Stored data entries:
• • • • •

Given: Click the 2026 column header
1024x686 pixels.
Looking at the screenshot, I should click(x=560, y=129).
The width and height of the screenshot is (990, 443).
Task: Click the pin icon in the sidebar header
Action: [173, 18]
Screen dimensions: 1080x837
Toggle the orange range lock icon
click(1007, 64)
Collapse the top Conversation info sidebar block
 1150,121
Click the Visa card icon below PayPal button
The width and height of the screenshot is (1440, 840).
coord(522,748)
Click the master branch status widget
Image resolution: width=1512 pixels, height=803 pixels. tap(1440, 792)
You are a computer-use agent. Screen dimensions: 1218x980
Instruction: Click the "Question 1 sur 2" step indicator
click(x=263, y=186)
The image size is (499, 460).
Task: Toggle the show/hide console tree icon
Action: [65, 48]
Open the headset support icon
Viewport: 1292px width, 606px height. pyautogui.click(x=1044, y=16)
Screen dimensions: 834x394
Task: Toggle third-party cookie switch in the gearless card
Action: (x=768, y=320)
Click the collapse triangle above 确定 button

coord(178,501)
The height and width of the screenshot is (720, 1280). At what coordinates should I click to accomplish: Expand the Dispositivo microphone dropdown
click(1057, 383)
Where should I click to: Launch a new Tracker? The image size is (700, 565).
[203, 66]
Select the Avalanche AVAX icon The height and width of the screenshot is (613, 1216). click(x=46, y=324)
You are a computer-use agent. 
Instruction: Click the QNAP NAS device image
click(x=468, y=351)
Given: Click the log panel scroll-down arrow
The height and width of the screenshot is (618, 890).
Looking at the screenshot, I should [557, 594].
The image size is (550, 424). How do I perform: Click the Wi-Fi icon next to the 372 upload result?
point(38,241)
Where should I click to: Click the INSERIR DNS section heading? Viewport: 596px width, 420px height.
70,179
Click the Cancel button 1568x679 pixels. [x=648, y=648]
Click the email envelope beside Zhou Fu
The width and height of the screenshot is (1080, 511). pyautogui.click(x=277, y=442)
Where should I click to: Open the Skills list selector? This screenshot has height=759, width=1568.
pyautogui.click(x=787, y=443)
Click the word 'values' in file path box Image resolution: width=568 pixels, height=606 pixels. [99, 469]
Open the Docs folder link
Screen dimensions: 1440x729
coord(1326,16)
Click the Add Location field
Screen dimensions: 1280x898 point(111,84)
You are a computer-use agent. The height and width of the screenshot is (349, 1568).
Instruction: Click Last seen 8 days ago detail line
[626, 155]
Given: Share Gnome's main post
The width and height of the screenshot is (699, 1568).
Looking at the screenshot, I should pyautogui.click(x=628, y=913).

• • • • •

Search the entries for "computer" and show every line that has it.

You are a computer-use agent. Screen dimensions: 1218x980
You are a computer-use agent. 
You are a computer-use agent. The height and width of the screenshot is (349, 1568).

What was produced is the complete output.